12th Apr 2024
4 minute read

Appointing a Receiver over Shares in a Company

Receivership of shares in a company involves the appointment of a receiver to oversee and manage a company’s shares on behalf of its secured creditors or other stakeholders, often resulting in the sale of those shares. This typically occurs when the company is in financial distress or insolvency, and the interests of secured creditors need safeguarding or a company’s assets must be managed to settle creditor claims.

Here’s an overview of how receivership of shares in a company operates:

  • The company and/or its affiliated entities may have defaulted on financial obligations, such as loans or bonds, rendering them unable to meet debt commitments.
  • Secured creditors may appoint a receiver to assume control of the company's shares. Typically, the receiver is a professional empowered to act in the best interests of the secured creditor while normally acting as agent for the defaulting entity.
  • Upon appointment, the receiver gains authority to manage and make decisions regarding the company's shares, including selling them, voting on behalf of stakeholders, or taking actions to optimise share value for the secured creditor.
  • Proceeds from share sales or other receiver actions are commonly utilised to settle secured creditor claims.
  • Receivership of shares persists until a company's financial issues are resolved or the shares have been sold.

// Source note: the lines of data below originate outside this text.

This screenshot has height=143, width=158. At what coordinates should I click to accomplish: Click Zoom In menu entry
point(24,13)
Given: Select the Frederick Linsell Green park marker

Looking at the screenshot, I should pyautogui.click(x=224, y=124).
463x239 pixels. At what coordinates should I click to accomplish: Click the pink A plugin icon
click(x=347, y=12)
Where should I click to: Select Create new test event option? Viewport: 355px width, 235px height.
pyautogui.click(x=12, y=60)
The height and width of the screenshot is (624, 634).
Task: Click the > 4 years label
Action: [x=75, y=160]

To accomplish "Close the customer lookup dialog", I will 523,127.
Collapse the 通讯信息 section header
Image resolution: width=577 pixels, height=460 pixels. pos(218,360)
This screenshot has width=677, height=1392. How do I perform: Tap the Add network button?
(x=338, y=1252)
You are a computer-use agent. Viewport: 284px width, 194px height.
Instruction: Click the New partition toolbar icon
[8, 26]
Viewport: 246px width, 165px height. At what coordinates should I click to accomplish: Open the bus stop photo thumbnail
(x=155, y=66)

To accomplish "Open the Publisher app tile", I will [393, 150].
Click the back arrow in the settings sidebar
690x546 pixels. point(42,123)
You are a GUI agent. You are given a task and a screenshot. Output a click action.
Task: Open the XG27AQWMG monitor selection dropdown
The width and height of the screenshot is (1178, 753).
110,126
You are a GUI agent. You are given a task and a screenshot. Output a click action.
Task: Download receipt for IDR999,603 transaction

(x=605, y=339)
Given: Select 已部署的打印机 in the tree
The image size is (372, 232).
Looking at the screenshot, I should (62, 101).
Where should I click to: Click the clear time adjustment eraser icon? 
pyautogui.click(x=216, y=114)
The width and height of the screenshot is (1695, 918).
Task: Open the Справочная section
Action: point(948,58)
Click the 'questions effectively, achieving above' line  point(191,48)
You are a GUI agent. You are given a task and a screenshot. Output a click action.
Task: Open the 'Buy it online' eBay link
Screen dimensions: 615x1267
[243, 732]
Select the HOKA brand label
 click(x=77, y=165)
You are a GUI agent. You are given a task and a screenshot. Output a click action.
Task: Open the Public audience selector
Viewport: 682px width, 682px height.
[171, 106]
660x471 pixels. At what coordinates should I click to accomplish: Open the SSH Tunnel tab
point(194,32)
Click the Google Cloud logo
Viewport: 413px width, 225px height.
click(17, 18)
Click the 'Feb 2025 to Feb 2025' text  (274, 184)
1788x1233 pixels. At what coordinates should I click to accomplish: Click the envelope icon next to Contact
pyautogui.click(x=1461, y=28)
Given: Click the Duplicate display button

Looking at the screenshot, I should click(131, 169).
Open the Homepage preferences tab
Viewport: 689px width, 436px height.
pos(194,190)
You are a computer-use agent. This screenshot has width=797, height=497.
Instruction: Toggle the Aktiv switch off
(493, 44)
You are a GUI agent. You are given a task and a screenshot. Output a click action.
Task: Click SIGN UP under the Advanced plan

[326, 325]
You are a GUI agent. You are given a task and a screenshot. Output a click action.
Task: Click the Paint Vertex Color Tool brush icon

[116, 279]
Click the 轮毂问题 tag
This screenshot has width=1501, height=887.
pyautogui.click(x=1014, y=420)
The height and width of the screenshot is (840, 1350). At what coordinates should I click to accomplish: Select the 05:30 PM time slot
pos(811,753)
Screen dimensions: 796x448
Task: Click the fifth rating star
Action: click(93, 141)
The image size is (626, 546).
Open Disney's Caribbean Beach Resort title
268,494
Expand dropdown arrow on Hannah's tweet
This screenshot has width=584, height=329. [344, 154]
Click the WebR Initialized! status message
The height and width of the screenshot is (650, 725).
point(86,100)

It’s crucial to recognise that laws and regulations governing receivership vary by jurisdiction, and shareholder rights and responsibilities in this process may differ based on circumstances and existing agreements such as shareholder agreements or debt covenants. For instance, in the UK, legislation such as the National Security and Investment Act 2021 grants the government authority to scrutinise, modify, block, or void certain transactions in the interests of national security.

An alternative to receivership is share appropriation, where a secured creditor, such as a lender, can assume ownership of shares pledged as security for a loan. This process allows the creditor to become the outright owner of the financial collateral, including shares, upon enforceability, such as borrower default.

The courts have offered guidance on what constitutes a “commercially reasonable” method for valuing shares during appropriation, a crucial aspect as the collateral-taker must value shares reasonably during appropriation. Valuation methods can include reference to public indices, independent valuation, or other processes if the standard options aren’t feasible.

Appropriation serves as a self-help remedy and less formalised security enforcement method, facilitating swift and simplified recourse to financial collateral, provided it aligns with agreement terms and is conducted in a commercially reasonable manner.

Lender risks in share appropriation include potential legal disputes over valuation fairness, accountability for flawed valuation methodologies, assumption of share-related liabilities, reputational damage from perceived unfairness, market value fluctuations affecting loan recovery, and operational challenges in managing and disposing of shares.

Lenders should carefully evaluate these risks and establish clear, fair, and enforceable terms in share security agreements to mitigate potential issues.

Case Study

The steel industry is no stranger to financial challenges, and the case of Sahaviriya Steel Industries UK Limited (SSI UK) exemplifies the complexities involved in corporate restructuring amidst such adversity. This case study delves into the appointment of partners from Cork Gully LLP to act as Joint Receivers, over shares held by SSI UK in Redcar Bulk Terminal Limited (RBT), offering insights into the strategic decisions that led to a successful outcome.

SSI UK found itself in a precarious financial position, burdened with debts exceeding $1 billion owed to a syndicate of Thai banks. Additionally, the company faced the challenge of a pre-emption notice served by British Steel Limited, further complicating its situation.

Strategic Acquisition

In response to the financial turmoil, the Joint Receivers strategically decided to acquire the shares held by British Steel Limited. This move not only strengthened the Joint Receivers’ position but also provided them with enhanced control over the operations of RBT, laying the groundwork for future stability.

Assumption of Directorships

With the acquisition of shares came the responsibility of directorship, as the partners of Cork Gully assumed leadership roles in RBT. Over the ensuing two years, they worked tirelessly to ensure the efficient operation of the terminal, fostering close collaborations with SSI PCL, the parent company of SSI UK.

Strategic Transfer

A significant milestone was achieved as the Joint Receivers successfully transferred the shares to a Special Purpose Vehicle (SPV) owned by SSI PCL. This strategic decision not only streamlined ownership but also paved the way for future expansion at the terminal, signalling a new chapter of growth and stability. Given the terminal’s strategic importance, notification of the transaction was provided to the UK Government pursuant to the National Security and Investment Act 2021.


This case study, marked by financial challenges and strategic decisions, underscores the resilience and adaptability required in corporate restructuring through receivership. Through the expertise of professionals like the partners of Cork Gully, companies and their lenders can navigate complex financial landscapes, finding avenues for growth and stability even in the face of adversity.